Sertifikasi Halal Kewajiban Negara, Bukan Ajang Bancakan Mendulang Laba

0
264

Oleh: Ananda Maulida Rizqi

Bestie, tiap hari kita butuh makan ‘kan, ya? Ya, pastinya dong, hehehe. Sebagai umat Islam, kita juga tentunya paham dong kalau makanan yang kita konsumsi setiap harinya haruslah yang halal-halal saja. Namun, ada yang bikin sedih, nih, Bestie. Gimana nggak sedih? Di sekitar kita, masih sering kita temukan pangan yang belum diketahui dengan jelas status kehalalannya.

Bagi konsumen yang paham sih, mereka bakal nggak beli produk itu, ya. Namun, bagi konsumen yang belum paham, mereka bakal fine-fine aja buat beli produk itu. Seperti yang terjadi belakangan ini. Ada salah satu kedai minuman dan ice cream asal China yang banyak dikunjungi masyarakat tak terkecuali umat Islam sendiri loh bestie. Kedai ini sudah menjamur di berbagai penjuru daerah tanah air sejak 2 tahun yang lalu. Setelah ditelisik, nih, ternyata selama membuka usaha, kedai tersebut belum mendapatkan sertifikasi halal sehingga bisa dikatakan produk yang dibuat oleh kedai tersebut berstatus syubhat.

Data yang diambil dari sebuah koleksi
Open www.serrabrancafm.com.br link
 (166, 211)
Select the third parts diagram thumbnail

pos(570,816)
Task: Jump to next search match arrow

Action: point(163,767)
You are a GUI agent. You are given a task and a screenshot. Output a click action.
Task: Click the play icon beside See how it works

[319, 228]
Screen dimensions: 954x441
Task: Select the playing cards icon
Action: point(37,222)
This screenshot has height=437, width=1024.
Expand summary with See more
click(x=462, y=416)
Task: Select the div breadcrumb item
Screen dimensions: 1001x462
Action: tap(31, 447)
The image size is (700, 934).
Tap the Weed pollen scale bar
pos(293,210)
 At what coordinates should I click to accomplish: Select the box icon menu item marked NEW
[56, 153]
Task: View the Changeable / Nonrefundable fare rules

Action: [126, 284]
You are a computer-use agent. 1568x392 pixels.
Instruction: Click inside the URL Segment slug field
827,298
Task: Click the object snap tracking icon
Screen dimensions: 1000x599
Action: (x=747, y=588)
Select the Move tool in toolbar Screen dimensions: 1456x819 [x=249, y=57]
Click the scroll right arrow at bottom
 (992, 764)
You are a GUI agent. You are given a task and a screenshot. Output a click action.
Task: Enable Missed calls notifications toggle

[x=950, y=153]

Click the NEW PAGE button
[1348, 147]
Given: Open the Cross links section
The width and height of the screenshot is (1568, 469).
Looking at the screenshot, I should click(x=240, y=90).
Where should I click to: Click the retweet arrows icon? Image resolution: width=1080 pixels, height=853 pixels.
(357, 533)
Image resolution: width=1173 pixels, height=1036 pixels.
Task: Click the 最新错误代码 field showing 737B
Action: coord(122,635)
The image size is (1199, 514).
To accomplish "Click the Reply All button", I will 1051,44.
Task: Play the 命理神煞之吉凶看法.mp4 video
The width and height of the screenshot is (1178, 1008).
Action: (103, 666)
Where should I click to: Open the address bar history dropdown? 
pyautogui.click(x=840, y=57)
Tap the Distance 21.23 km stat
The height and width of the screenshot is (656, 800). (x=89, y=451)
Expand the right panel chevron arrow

Daftar Tugas -
A. Menurut teks tentang sertifikasi halal, sejak kapan kedai minuman dan es krim asal China itu menjamur di berbagai daerah tanah air?
B. Tulis ulang bagian data mulai dari baris yang memuat "Given: Open the Cross links section" sampai akhir data dengan mengganti "Tap" menjadi "Press". Berikan hanya baris-baris itu, dengan bagian lain tetap sama.

Pembahasan Jawaban -
A. Sejak 2 tahun yang lalu.

B.
Given: Open the Cross links section
The width and height of the screenshot is (1568, 469).
Looking at the screenshot, I should click(x=240, y=90).
Where should I click to: Click the retweet arrows icon? Image resolution: width=1080 pixels, height=853 pixels.
(357, 533)
Image resolution: width=1173 pixels, height=1036 pixels.
Task: Click the 最新错误代码 field showing 737B
Action: coord(122,635)
The image size is (1199, 514).
To accomplish "Click the Reply All button", I will 1051,44.
Task: Play the 命理神煞之吉凶看法.mp4 video
The width and height of the screenshot is (1178, 1008).
Action: (103, 666)
Where should I click to: Open the address bar history dropdown? 
pyautogui.click(x=840, y=57)
Press the Distance 21.23 km stat
The height and width of the screenshot is (656, 800). (x=89, y=451)
Expand the right panel chevron arrow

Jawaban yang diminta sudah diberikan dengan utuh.